Saved data entries
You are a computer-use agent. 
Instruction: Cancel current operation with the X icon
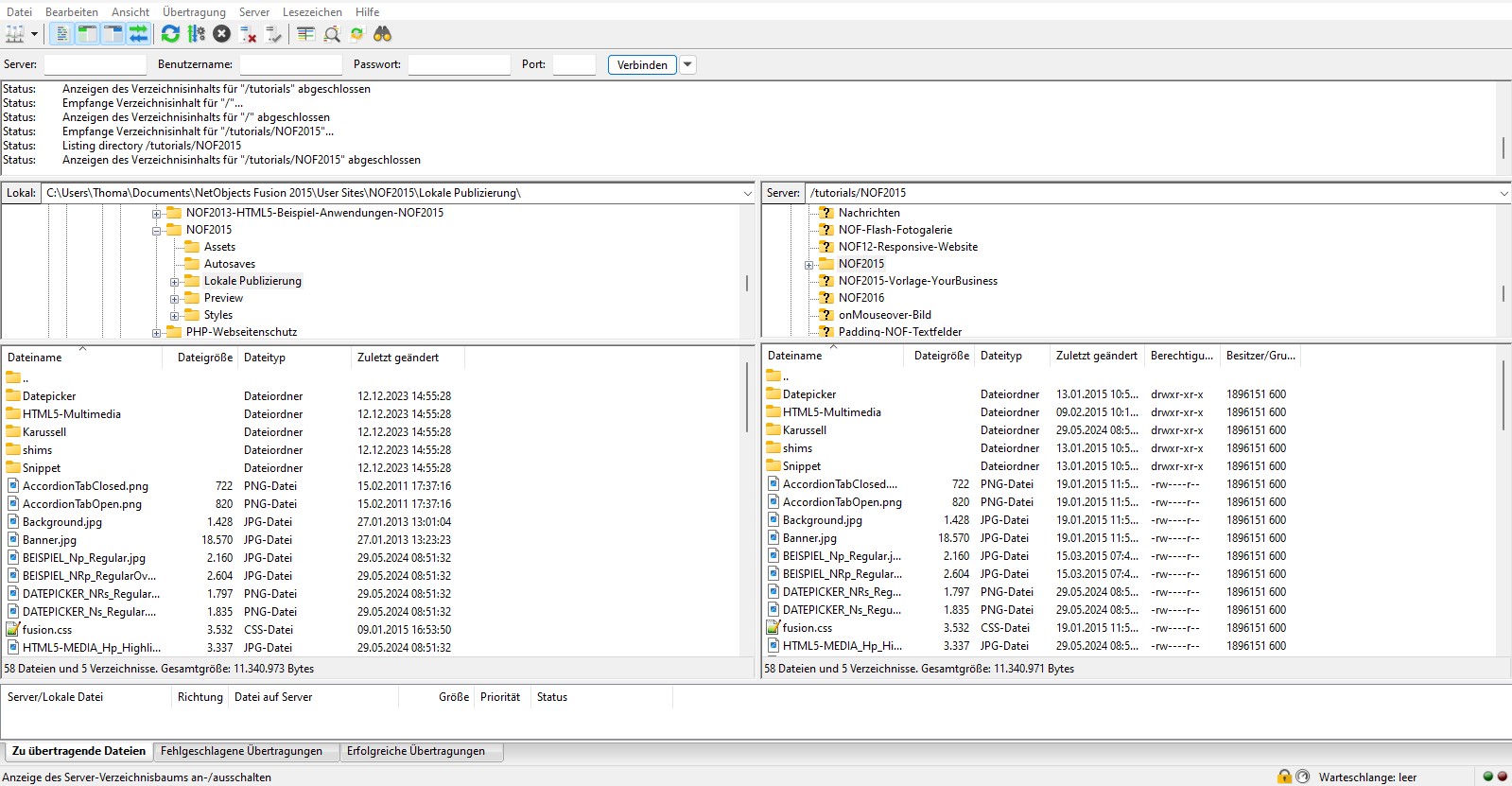(221, 34)
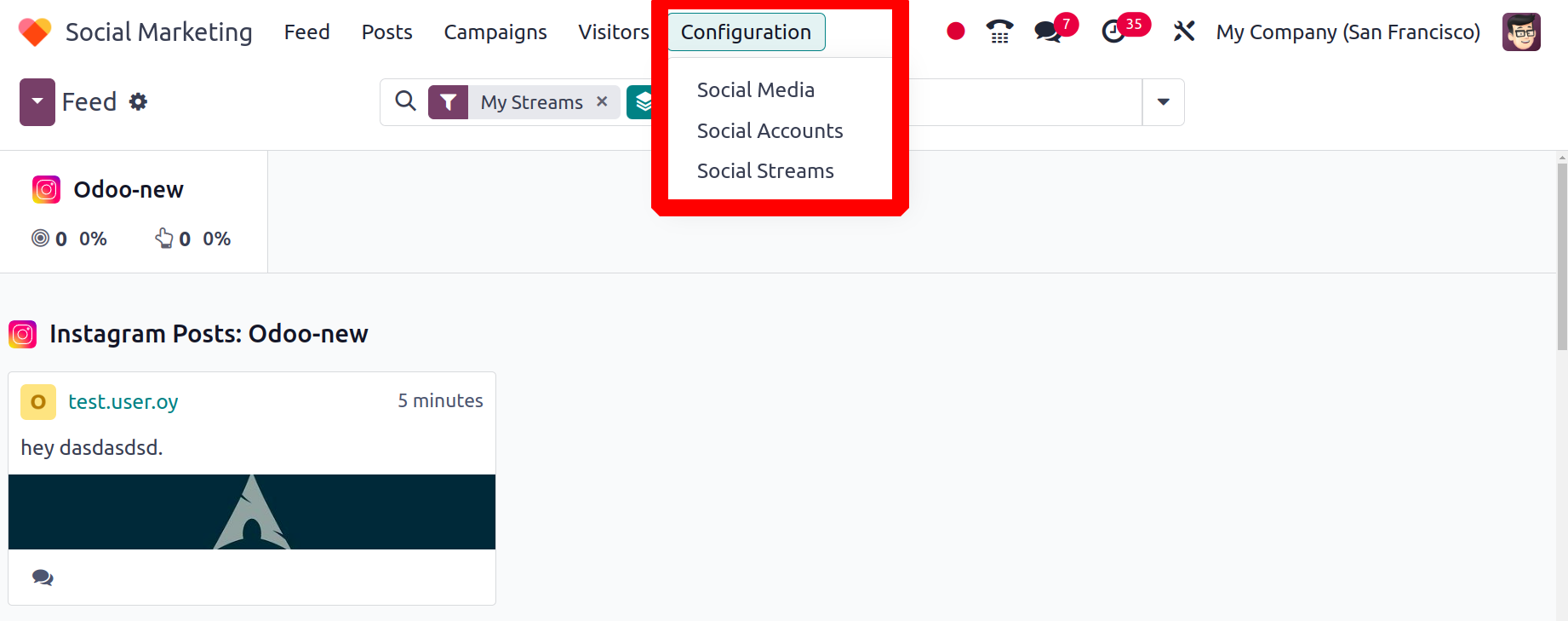Viewport: 1568px width, 621px height.
Task: Open the activities clock icon
Action: [1113, 32]
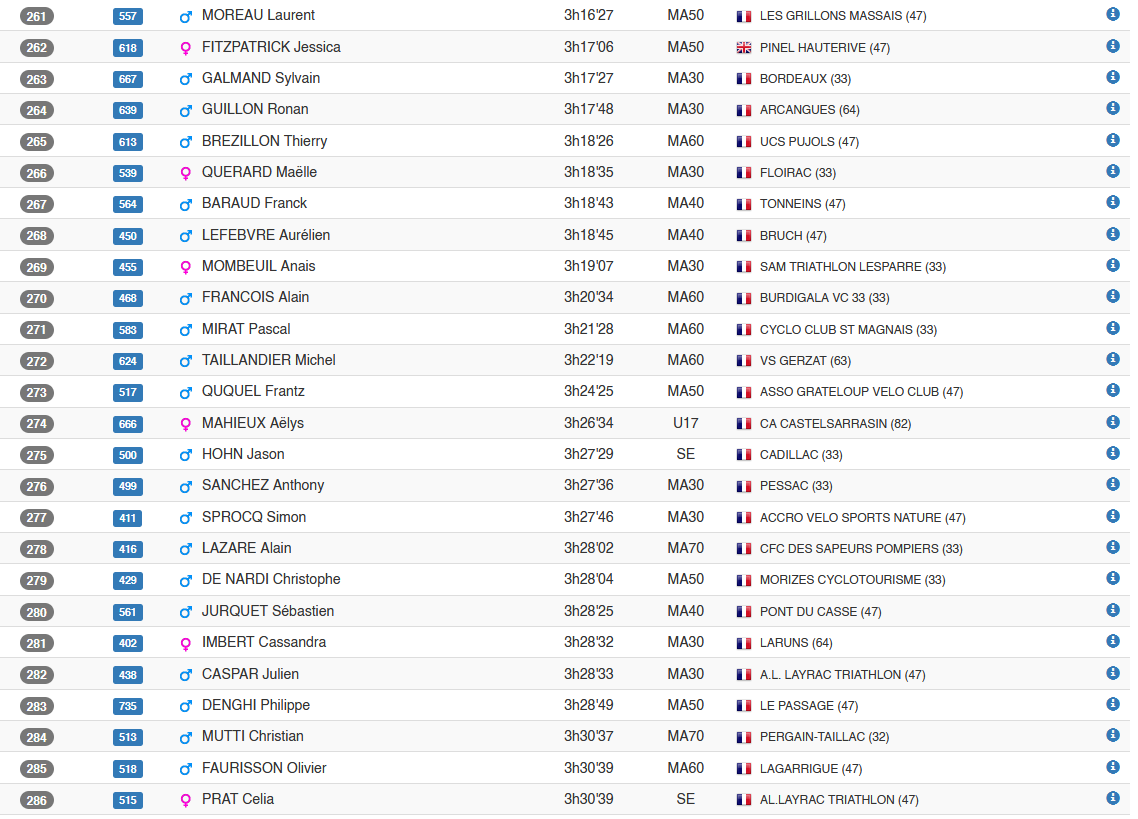Click rank badge 281 for IMBERT Cassandra
Screen dimensions: 1138x819
point(36,643)
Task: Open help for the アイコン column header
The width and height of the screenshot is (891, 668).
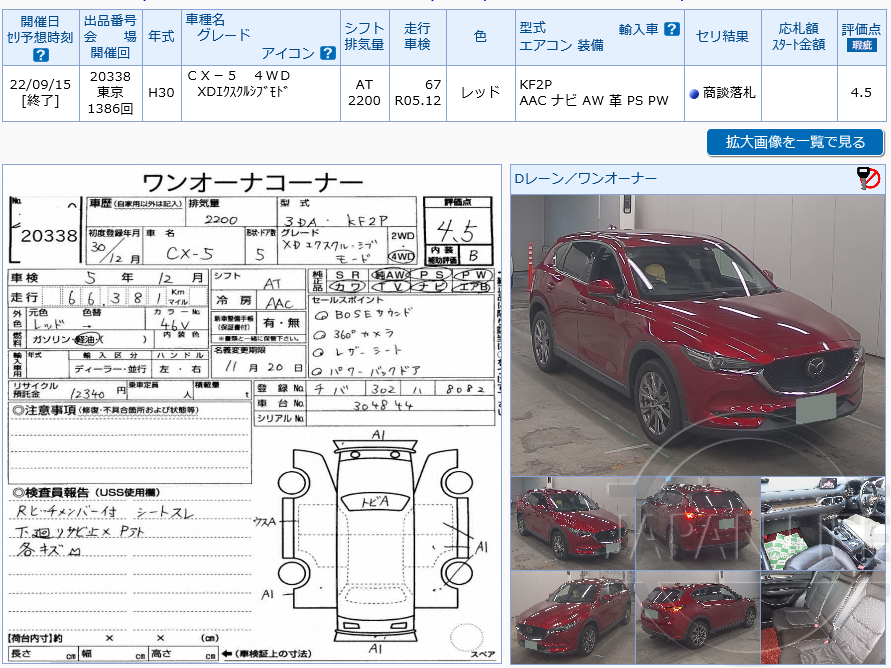Action: point(325,53)
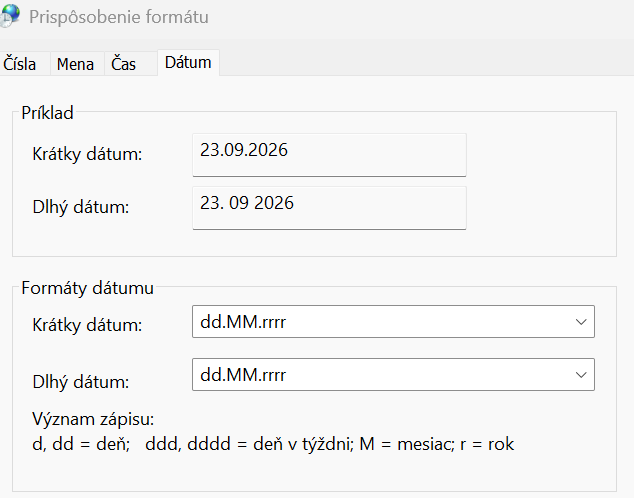
Task: Click the Príklad group title
Action: (x=47, y=113)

» Problem: The goal is an exact reprint of the entries, leaving out the pictures.

» Solution to the problem:
You are a computer-use agent. 
Instruction: Cancel current operation with the X icon
(221, 34)
Viewport: 1568px width, 621px height.
Task: Open the activities clock icon
Action: [1113, 32]
Click rank badge 281 for IMBERT Cassandra
Screen dimensions: 1138x819
point(36,643)
Task: Open help for the アイコン column header
The width and height of the screenshot is (891, 668).
Action: point(325,53)
Task: Click the Príklad group title
Action: (x=47, y=113)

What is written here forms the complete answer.